Emit the data below verbatim, stripping out any pictures.

[Data entries]
- - - - -

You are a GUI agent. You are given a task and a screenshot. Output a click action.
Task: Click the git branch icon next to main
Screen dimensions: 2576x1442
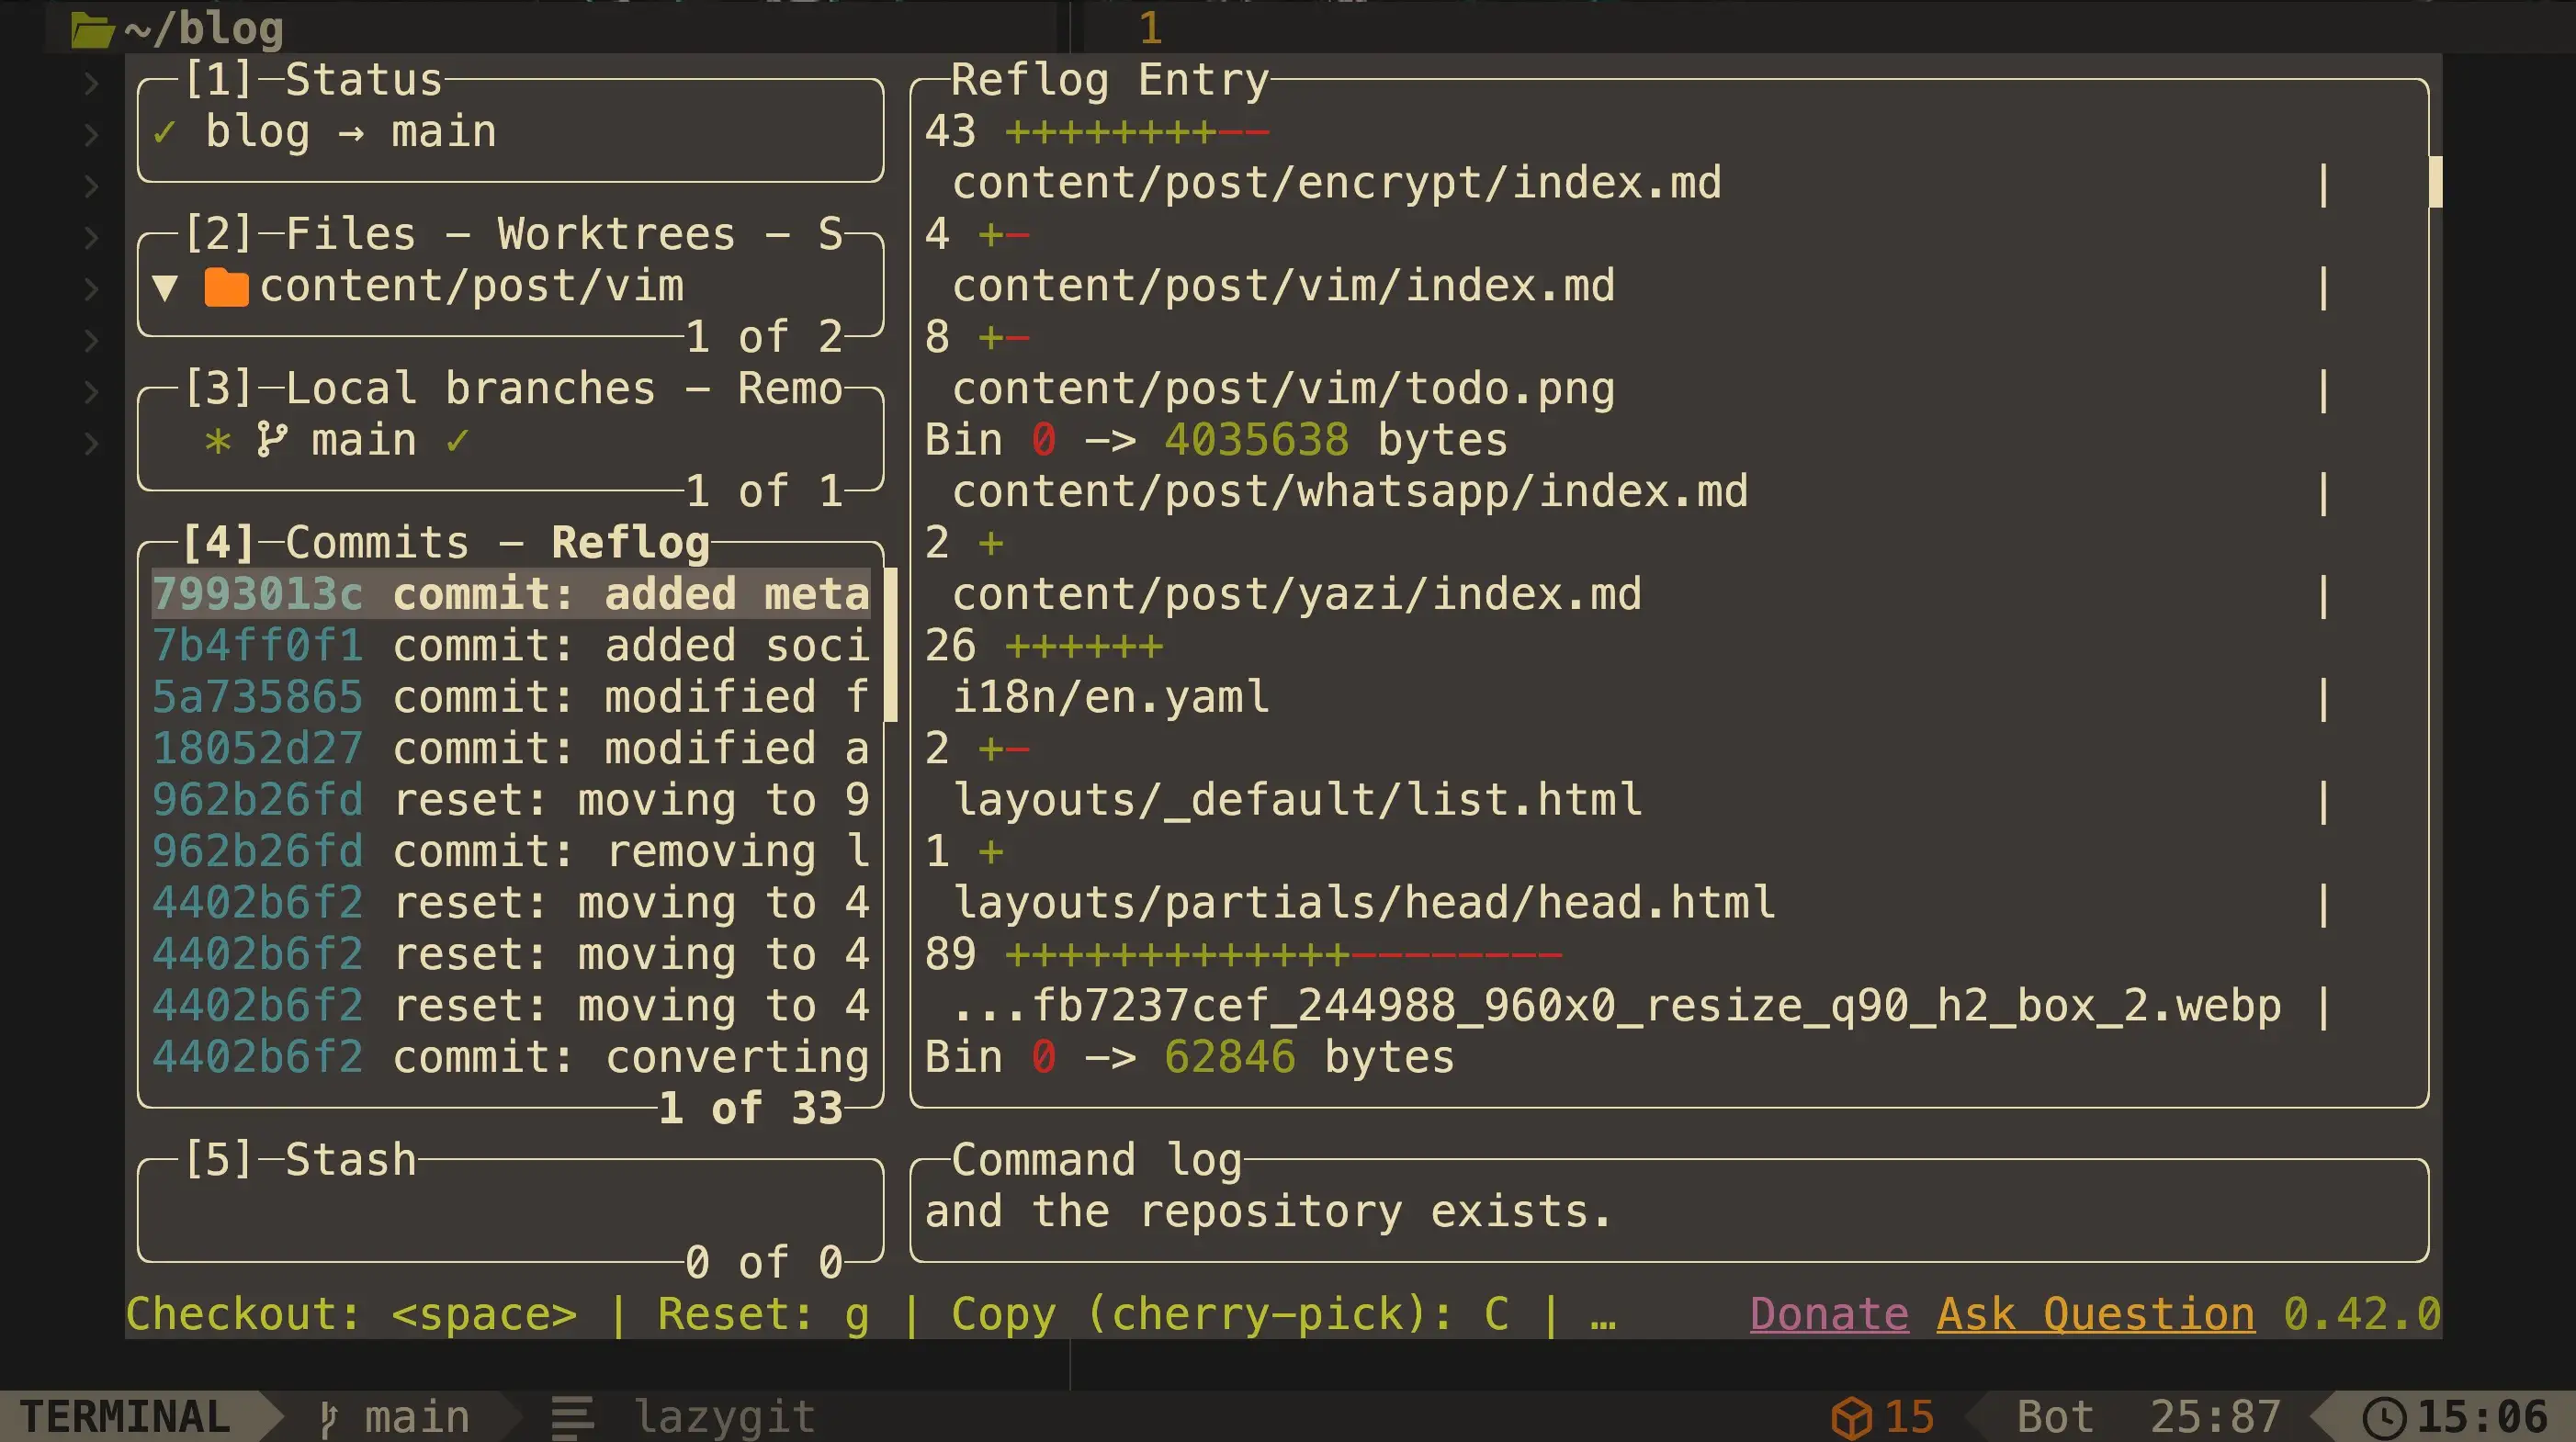[x=271, y=440]
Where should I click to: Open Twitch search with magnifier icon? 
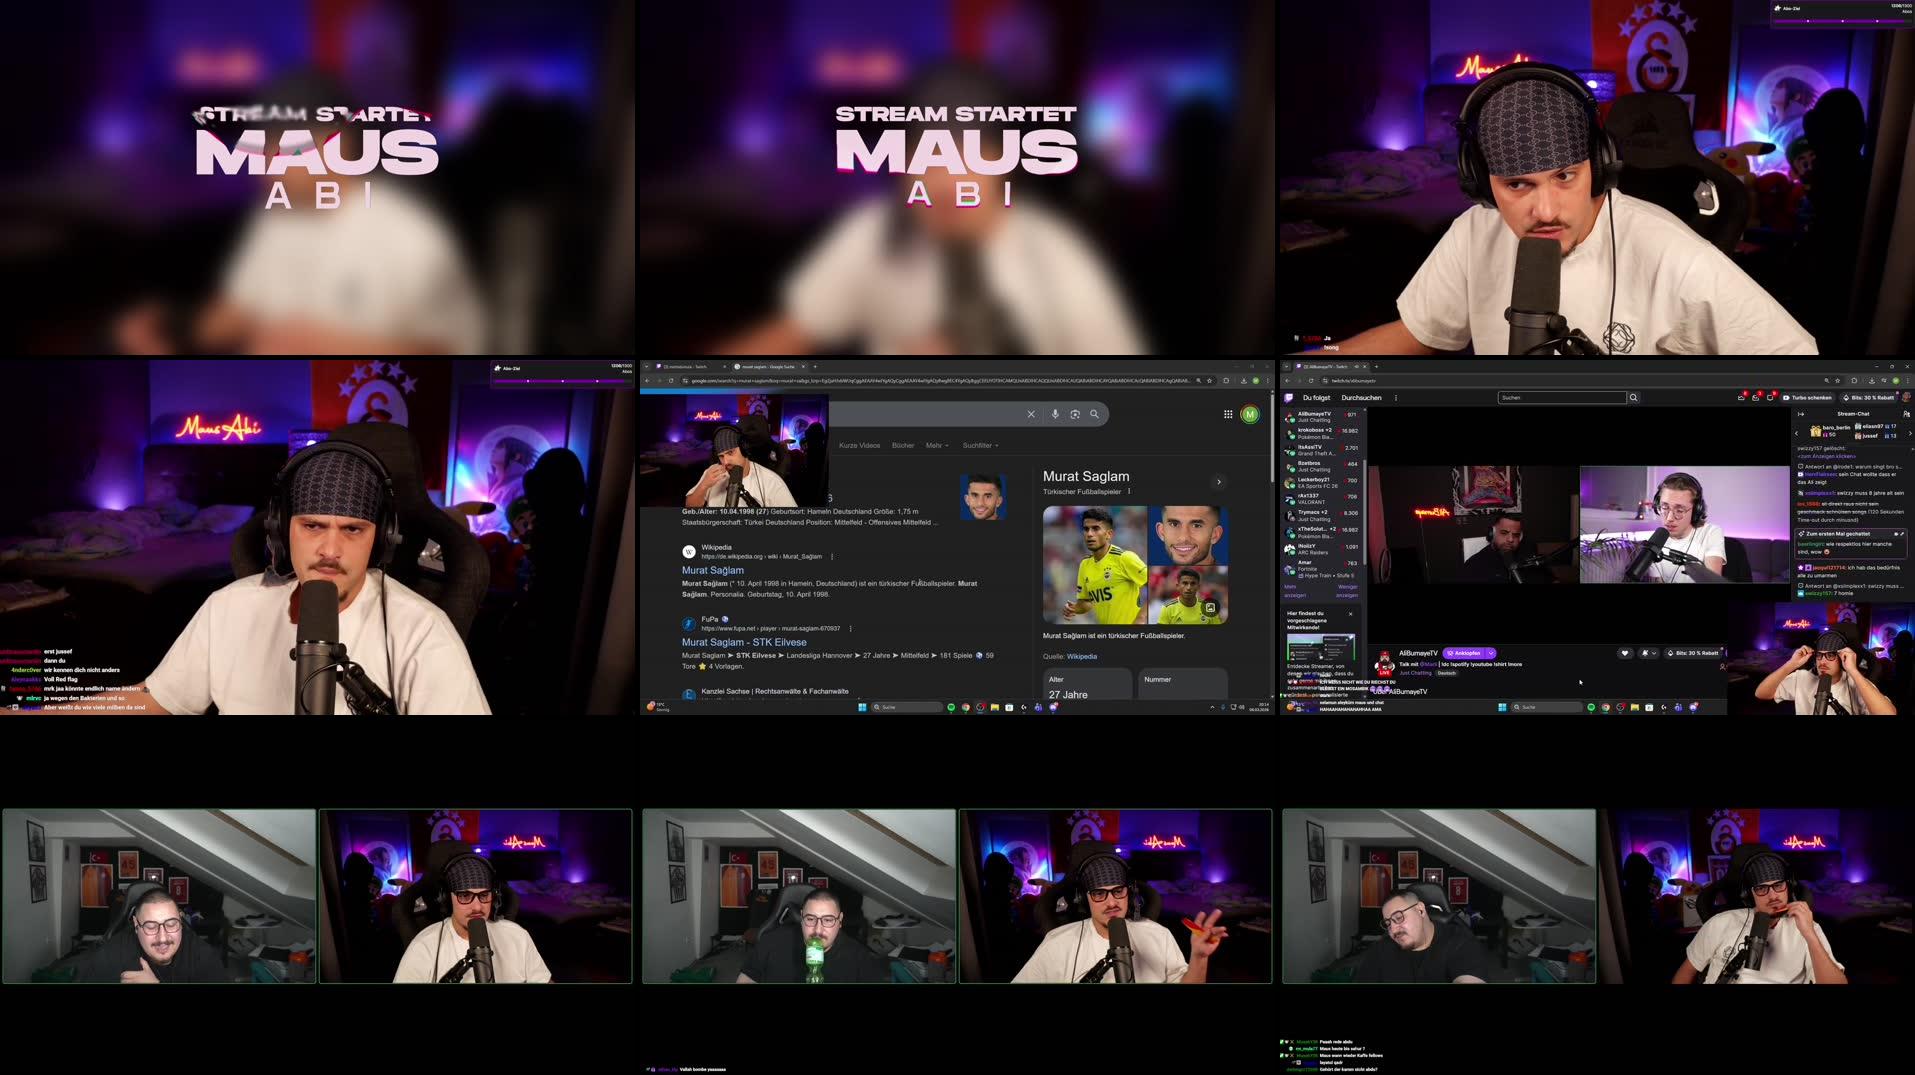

- - - - -

▸ Response:
You are a GUI agent. You are given a task and a screenshot. Output a click action.
Task: Click the git branch icon next to main
Screen dimensions: 2576x1442
[x=271, y=440]
Where should I click to: Open Twitch search with magnifier icon? 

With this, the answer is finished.